In July 2024, a hacker leaked ~1TB of Disney's internal data on darknet and left the below message:
"1.1 TB of data dumped… They never imagined taking down club penguin servers would cause this!"
How was such a large dump stolen? What did club penguin servers had to do with this?
Attack Flow:
A Disney employee downloads a game add-on on his personal machine > the add-on has hidden malware.
On the same machine, the employee signs into Disney's internal communication tool 'Slack' > Malware captures credentials / session details.
Attacker uses stolen credentials to access Disney’s Slack > Gains entry to 10,000 Slack channels that the user is part of!
Attacker systematically downloads 1 TB of messages and files from the compromised channels.
Stolen data is leaked on the darknet, exposing Disney's internal communications and sensitive information.
Key Insights:
Many might say all of this is due to "human error" in downloading a trojanized software on to their machine. This is true to some extent. But this would have never happened had the company blocked Slack access on personal machines to start with (so many attacks these days have the exact same pattern).
A good security design doesn't rely on users always doing the right thing. It relies on making it hard for them to do the wrong thing. You cannot control human behavior but you can control when they access what.

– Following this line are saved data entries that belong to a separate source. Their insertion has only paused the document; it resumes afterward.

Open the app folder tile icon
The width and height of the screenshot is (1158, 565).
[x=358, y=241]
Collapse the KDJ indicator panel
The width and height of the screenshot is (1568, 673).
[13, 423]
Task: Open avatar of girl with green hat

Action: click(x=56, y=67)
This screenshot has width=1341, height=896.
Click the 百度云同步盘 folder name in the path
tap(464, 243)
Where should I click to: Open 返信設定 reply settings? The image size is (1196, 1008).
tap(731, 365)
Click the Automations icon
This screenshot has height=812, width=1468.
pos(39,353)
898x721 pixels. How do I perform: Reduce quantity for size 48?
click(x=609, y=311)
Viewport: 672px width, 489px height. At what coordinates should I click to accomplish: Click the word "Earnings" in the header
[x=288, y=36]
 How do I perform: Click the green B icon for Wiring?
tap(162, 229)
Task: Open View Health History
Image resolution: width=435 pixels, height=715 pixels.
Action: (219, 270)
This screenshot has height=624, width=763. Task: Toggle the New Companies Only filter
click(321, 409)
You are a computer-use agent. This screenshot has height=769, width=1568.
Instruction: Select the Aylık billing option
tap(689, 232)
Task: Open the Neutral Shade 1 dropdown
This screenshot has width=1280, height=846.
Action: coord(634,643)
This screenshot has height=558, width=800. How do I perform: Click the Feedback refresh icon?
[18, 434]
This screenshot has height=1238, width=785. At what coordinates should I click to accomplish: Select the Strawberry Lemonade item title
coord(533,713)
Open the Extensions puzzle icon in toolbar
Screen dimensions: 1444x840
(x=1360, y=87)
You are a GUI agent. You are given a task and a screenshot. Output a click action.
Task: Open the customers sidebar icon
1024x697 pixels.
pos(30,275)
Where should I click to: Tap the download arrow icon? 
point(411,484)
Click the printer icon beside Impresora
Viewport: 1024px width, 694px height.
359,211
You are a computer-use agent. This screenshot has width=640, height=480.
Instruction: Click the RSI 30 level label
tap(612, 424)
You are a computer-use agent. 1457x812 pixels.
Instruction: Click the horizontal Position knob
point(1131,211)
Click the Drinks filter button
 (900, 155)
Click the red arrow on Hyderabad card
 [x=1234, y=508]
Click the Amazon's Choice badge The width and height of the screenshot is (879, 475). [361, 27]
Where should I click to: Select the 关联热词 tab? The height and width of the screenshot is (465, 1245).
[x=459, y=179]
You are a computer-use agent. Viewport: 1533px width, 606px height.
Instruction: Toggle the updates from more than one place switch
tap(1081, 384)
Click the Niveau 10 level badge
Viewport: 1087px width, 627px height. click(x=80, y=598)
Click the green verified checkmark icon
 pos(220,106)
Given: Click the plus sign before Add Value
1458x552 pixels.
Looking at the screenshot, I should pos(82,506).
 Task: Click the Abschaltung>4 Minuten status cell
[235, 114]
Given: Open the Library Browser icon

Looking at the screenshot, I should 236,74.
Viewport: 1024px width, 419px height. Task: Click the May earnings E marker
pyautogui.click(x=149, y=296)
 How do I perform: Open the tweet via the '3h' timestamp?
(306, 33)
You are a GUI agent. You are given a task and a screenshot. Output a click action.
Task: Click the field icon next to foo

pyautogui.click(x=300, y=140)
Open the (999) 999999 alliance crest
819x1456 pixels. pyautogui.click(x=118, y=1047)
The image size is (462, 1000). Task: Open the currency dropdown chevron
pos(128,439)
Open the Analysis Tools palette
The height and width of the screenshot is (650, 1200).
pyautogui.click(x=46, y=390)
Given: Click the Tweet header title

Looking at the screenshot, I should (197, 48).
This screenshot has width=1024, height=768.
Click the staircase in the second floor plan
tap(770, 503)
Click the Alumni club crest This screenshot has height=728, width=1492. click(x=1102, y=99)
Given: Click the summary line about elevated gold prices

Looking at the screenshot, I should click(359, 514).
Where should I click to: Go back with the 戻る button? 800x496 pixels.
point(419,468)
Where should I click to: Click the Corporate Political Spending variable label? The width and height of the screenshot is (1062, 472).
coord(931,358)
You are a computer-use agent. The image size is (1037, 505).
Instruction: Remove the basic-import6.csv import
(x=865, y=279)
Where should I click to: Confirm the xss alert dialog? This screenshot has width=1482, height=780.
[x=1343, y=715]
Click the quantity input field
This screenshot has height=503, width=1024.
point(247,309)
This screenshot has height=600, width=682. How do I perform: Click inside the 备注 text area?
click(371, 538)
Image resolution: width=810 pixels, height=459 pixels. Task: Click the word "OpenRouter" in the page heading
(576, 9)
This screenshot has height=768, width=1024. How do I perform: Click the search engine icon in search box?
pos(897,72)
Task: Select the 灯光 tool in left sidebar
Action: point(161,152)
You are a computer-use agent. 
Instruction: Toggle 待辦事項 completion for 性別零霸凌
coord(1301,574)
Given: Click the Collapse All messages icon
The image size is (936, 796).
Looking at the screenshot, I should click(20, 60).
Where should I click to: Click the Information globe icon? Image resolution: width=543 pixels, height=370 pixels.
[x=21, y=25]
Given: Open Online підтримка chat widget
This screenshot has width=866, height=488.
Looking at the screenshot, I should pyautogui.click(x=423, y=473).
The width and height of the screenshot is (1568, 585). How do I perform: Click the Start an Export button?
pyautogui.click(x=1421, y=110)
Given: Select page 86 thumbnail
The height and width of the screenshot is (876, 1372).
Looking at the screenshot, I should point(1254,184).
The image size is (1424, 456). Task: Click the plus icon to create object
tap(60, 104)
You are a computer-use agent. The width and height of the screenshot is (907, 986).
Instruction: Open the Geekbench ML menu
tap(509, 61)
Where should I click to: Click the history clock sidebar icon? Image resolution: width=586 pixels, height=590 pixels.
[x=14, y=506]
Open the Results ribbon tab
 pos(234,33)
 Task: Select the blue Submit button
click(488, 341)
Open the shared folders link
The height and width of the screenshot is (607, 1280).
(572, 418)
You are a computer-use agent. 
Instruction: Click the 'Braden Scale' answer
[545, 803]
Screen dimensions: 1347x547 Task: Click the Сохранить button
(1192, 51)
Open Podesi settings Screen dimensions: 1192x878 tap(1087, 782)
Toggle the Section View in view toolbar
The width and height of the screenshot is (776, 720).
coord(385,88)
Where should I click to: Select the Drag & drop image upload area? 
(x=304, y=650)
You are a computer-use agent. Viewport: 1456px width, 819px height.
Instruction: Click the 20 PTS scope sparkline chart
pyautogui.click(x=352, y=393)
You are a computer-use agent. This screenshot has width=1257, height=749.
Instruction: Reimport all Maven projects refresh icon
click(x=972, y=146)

After this incident, Disney announced that they will be replacing Slack with another tool. This is like changing the lock on your front door after a burglar breaks in through an open window. The tool isn’t the problem—it's the failure to secure the environment as a whole that is the problem.
Incidents often have the potential to lead to more incidents. How? In Disney's case, this leak led to exposure of files that contained credentials to cloud infrastructure. Some of them could be live secrets. This is where strong incident response capabilities come into play - to swiftly identify and contain the damage.
Collaboration tools such as Slack, Teams are a new target for attackers. They should be monitored by SOC teams for suspicious activities. For ex, Slack offers Audit Log APIs with anomaly events that can be integrated into SIEM tools for real-time monitoring. Monitor for data exfil scenarios.
As per reports, the user had access to 10,000 Slack channels (which is very puzzling). Maintaining and tracking basic RBAC hygiene across collaboration tools is critical. This is an interesting area as this is not something that is particularly tracked by companies today.
Now to the Club Penguin part - Club Penguin was a popular video game made for kids around 2007. Disney bought Club Penguin and shut it down in 2017. Some club penguin fans continued to keep the game alive via private servers offering unofficial emulated versions. Disney had them shut down too and 3 people were arrested in 2022. As per attacker, those Club Penguin fans are getting their revenge on Disney with this hack. Cybersecurity is a crazy world and attacks can come from the places you least expect!